Dunston: un percorso da campione, ora al servizio di Milano
La storia di Bryant Dunston si intreccia a quella dell’Eurolega. Dopo gli inizi in Italia, a Varese nel 2012, e la consacrazione con l’Olympiacos, ha vissuto otto stagioni all’Efes, diventando una vera e propria icona del basket europeo. Passato anche per Bologna e Kaunas, oggi approda all’Olimpia con un solo obiettivo: dare solidità ed esperienza a un gruppo affamato di riscatto.
“Quando Messina mi ha parlato, non ho avuto dubbi. Ho trovato una squadra di bravi ragazzi, affamata e determinata. Vogliamo essere un gruppo duro, focalizzato sulla difesa, solido in attacco ma anche dinamico”.
L’importanza della mentalità vincente
Dunston non porta solo centimetri e muscoli, ma soprattutto una mentalità da veterano. L’Olimpia punta sulla sua capacità di essere guida e punto di riferimento, specialmente nei momenti difficili della stagione.
“La cosa più importante è mantenere la concentrazione. Il campionato è lungo, devi attraversare gli alti e bassi senza esaltarti o deprimerti. Essere un professionista vuol dire capire che il basket non è personale: se aiuti la squadra giocando solo tre minuti, devono essere i migliori tre minuti che puoi dare”.
In un roster ricco di talento, con giocatori come Josh Nebo, Devin Booker e Zach LeDay, Dunston sa che il suo ruolo è anche quello di trasmettere equilibrio, consapevolezza e spirito di sacrificio.
Milano vs Monaco: una sfida da alta tensione in Eurolega
La partita contro il Monaco si preannuncia come uno dei banchi di prova più importanti di questo inizio stagione.

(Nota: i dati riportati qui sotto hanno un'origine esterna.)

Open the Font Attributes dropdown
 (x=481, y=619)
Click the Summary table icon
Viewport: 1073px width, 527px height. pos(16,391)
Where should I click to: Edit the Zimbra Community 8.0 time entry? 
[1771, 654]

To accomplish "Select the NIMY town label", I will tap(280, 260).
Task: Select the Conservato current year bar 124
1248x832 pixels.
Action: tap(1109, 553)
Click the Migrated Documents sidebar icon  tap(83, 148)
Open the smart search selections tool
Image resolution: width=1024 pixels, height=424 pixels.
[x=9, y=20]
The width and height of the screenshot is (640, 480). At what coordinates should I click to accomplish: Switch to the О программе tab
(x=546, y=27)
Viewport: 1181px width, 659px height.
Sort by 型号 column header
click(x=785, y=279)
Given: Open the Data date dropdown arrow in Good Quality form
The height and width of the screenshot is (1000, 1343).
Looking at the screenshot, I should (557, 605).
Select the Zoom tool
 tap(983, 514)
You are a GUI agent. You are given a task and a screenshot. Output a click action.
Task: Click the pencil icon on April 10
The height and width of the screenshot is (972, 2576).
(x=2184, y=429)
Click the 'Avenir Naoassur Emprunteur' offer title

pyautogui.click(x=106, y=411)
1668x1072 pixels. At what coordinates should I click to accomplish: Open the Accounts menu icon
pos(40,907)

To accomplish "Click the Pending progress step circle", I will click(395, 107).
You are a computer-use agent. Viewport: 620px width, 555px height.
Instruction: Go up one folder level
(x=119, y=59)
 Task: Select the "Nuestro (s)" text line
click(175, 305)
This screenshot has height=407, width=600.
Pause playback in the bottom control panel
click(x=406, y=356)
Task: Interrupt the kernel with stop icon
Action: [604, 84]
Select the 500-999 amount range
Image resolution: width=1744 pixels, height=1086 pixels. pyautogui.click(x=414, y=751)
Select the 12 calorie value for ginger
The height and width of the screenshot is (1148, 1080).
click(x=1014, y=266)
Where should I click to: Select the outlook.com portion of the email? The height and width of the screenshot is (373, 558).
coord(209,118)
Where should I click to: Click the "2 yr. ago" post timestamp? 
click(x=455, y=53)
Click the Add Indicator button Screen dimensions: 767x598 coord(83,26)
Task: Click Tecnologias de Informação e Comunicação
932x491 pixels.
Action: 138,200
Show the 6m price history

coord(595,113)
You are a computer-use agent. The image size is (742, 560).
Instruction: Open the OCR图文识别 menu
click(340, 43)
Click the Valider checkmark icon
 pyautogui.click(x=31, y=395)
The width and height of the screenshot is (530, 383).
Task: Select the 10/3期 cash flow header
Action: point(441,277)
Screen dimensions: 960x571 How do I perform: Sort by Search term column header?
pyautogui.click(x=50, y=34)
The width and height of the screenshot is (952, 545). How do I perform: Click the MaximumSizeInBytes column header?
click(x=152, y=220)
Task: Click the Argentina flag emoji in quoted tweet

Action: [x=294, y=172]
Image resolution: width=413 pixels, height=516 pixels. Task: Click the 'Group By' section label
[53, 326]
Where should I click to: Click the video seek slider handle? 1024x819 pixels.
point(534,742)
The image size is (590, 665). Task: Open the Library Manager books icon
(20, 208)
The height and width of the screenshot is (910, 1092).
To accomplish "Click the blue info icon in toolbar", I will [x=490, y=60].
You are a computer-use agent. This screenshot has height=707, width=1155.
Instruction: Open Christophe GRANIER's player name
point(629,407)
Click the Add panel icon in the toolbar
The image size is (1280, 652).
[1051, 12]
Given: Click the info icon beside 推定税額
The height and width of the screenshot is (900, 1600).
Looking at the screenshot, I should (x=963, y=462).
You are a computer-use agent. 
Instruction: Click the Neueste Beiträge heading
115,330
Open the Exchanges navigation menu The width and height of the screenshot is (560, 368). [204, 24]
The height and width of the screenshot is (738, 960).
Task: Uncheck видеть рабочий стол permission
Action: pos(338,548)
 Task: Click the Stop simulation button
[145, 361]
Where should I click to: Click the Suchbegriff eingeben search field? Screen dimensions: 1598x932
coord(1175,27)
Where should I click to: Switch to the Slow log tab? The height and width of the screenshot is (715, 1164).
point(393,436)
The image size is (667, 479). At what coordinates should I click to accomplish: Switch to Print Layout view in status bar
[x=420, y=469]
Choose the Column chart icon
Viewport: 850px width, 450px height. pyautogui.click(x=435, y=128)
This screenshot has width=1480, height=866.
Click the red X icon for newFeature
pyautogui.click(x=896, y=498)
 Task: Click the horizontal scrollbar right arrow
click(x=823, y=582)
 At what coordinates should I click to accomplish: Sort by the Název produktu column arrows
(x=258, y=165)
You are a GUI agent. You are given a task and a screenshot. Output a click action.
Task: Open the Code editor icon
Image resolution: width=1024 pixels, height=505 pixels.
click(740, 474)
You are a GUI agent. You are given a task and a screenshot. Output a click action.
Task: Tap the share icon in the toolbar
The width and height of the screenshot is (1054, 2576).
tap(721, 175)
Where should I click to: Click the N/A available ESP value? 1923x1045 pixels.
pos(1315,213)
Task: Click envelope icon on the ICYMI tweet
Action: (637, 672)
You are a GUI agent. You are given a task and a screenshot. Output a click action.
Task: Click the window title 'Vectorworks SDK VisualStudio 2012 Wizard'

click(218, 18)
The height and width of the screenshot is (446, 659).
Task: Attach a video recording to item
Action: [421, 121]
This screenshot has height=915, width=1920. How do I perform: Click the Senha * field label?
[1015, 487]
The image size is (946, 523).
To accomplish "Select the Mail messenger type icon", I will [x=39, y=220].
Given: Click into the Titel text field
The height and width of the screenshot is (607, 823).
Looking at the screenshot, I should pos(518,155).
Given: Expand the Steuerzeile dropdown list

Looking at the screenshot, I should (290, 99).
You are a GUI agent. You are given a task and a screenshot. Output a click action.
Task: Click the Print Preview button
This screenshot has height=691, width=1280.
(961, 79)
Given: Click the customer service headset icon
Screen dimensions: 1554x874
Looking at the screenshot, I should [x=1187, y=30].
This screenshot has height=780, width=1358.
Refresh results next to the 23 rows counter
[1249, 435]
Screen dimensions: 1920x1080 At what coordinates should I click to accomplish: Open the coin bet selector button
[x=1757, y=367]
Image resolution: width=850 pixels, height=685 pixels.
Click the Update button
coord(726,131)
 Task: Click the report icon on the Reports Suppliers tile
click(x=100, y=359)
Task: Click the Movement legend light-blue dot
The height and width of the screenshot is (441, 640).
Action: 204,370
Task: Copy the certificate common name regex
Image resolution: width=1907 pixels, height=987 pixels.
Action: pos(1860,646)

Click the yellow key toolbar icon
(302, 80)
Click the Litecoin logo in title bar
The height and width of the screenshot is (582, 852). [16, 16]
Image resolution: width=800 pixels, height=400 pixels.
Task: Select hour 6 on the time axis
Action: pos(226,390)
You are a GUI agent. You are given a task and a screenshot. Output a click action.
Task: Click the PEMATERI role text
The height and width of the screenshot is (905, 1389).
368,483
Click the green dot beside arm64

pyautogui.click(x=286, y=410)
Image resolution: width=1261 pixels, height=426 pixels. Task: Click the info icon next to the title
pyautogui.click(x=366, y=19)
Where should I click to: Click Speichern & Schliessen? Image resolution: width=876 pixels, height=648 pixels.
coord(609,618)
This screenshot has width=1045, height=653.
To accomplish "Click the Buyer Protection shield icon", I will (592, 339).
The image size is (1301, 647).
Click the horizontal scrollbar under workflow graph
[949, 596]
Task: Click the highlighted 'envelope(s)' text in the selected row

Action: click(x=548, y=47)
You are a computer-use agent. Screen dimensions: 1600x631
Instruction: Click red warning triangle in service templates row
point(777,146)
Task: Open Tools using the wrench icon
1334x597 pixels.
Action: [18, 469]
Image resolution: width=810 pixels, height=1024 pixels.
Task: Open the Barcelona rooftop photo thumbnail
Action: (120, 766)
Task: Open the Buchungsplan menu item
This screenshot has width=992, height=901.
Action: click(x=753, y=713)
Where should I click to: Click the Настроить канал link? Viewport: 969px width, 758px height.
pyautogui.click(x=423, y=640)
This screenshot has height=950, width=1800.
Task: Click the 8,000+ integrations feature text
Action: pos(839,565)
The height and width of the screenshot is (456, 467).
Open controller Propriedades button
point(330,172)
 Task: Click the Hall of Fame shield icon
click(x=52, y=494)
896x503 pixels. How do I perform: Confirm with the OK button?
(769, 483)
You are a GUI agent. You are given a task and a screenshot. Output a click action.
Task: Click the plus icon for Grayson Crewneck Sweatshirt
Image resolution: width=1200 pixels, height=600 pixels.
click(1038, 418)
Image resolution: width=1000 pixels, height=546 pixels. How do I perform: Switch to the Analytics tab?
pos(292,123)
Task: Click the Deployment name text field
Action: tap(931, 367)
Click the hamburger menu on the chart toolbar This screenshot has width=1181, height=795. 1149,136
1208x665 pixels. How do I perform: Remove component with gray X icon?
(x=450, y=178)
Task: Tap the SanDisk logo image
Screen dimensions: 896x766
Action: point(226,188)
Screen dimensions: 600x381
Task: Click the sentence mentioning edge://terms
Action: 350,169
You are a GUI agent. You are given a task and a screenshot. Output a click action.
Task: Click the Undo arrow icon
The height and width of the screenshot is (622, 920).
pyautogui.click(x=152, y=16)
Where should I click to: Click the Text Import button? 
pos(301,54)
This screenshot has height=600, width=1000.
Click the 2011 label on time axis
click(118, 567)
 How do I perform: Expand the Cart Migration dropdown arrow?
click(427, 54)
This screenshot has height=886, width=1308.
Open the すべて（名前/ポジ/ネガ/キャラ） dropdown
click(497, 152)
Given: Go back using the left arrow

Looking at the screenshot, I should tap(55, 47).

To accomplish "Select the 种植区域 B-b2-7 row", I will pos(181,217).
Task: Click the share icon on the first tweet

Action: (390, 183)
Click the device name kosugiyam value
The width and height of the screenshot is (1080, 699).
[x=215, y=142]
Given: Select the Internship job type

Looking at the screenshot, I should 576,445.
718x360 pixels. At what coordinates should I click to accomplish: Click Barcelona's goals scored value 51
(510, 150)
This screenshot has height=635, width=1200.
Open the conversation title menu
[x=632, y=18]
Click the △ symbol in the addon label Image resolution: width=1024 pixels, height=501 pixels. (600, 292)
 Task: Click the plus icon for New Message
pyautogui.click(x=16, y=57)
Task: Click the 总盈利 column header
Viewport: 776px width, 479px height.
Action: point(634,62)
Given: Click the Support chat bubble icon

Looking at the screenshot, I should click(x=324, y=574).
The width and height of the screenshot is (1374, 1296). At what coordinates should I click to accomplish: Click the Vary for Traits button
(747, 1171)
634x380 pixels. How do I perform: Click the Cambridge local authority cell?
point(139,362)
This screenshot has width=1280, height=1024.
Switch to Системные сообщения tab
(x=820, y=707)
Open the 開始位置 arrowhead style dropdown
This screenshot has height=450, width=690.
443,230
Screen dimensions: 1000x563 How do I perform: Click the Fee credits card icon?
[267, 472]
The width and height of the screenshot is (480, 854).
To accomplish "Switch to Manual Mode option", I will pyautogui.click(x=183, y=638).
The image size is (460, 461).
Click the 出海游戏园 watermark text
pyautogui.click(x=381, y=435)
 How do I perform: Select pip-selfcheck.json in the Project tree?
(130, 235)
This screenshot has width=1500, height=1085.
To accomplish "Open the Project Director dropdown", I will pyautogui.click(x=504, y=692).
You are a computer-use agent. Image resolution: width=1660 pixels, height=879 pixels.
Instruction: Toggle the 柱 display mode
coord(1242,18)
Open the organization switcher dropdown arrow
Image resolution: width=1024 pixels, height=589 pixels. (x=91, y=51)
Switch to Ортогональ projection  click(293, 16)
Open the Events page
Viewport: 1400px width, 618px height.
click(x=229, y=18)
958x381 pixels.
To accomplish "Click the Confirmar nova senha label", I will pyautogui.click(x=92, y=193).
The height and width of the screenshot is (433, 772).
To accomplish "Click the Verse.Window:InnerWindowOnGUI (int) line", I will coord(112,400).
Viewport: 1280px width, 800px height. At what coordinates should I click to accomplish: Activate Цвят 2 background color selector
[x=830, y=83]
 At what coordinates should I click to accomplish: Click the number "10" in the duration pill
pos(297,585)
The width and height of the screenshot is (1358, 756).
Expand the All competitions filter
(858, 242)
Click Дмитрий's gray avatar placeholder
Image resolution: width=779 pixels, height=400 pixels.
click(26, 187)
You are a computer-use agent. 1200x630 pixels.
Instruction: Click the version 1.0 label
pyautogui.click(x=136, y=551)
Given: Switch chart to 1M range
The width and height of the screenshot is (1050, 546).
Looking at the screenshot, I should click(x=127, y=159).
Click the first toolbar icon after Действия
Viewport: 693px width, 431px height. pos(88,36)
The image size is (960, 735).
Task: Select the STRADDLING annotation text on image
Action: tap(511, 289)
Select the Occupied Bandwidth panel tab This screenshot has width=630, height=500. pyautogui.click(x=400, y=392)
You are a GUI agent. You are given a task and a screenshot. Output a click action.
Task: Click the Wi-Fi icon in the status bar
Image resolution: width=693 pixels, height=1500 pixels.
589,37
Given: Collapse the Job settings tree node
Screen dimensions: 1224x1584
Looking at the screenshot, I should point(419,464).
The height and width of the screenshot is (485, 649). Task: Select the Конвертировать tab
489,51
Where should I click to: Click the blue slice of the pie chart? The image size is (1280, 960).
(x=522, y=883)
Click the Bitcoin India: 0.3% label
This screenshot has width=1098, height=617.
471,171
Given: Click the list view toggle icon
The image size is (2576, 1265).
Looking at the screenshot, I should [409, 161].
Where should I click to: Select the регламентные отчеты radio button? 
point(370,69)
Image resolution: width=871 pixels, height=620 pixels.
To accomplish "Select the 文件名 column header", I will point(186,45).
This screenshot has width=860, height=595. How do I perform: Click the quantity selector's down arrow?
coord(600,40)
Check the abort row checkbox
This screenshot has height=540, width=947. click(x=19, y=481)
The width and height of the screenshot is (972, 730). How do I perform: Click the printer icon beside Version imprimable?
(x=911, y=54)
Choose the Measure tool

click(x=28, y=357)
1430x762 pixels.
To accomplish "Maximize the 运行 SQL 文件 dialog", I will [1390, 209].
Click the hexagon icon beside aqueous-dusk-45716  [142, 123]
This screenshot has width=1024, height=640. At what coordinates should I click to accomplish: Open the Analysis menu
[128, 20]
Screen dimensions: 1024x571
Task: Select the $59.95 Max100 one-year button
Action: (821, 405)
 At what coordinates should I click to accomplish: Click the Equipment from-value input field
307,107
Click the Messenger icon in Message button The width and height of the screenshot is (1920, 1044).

Una squadra collaudata, guidata da un coach leggendario, che richiede il meglio da parte dell’Olimpia.
“Milano deve accettare la sfida. In Eurolega bisogna essere sempre pronti a spingere forte, a mantenere il ritmo alto e l’ambizione. Non basta il talento, serve voglia, energia, emozione. E io, finché sentirò questa energia, continuerò a giocare”.
Dunston è pronto a scrivere un nuovo capitolo
Con l’Olimpia Milano, Bryant Dunston non cerca solo di chiudere la carriera in bellezza, ma di lasciare un segno profondo, proprio come fece Kyle Hines. La leadership, la tenacia e il senso del gruppo saranno fondamentali per riportare il club ai vertici europei.